══ Data listing

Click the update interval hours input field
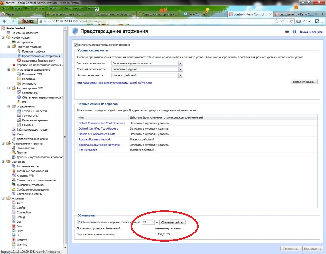The height and width of the screenshot is (254, 326). pyautogui.click(x=148, y=222)
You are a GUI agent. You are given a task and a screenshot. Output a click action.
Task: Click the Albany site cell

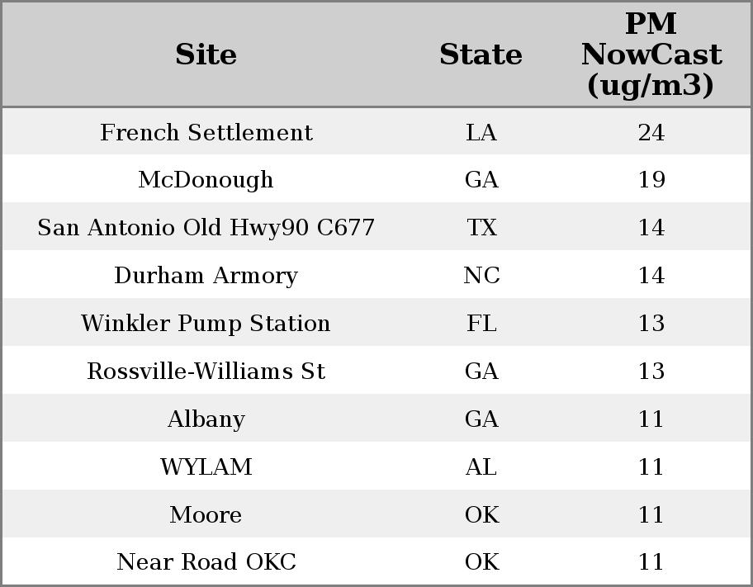(206, 419)
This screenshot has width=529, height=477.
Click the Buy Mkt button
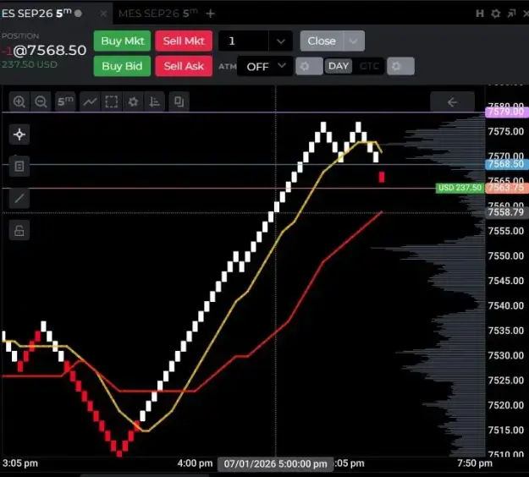[123, 41]
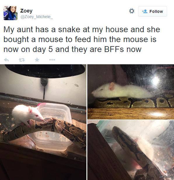Screen dimensions: 174x180
Task: Follow Zoey's account
Action: click(x=152, y=11)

════

■ Problem: Everything from the line holding "Task: Click the Albany site cell" through the last line of the listing should be written out exactly, except for the pictures.

■ Result of this exercise:
Task: Click the Albany site cell

(206, 419)
This screenshot has width=529, height=477.
Click the Buy Mkt button
[123, 41]
Screen dimensions: 174x180
Task: Follow Zoey's account
Action: click(x=152, y=11)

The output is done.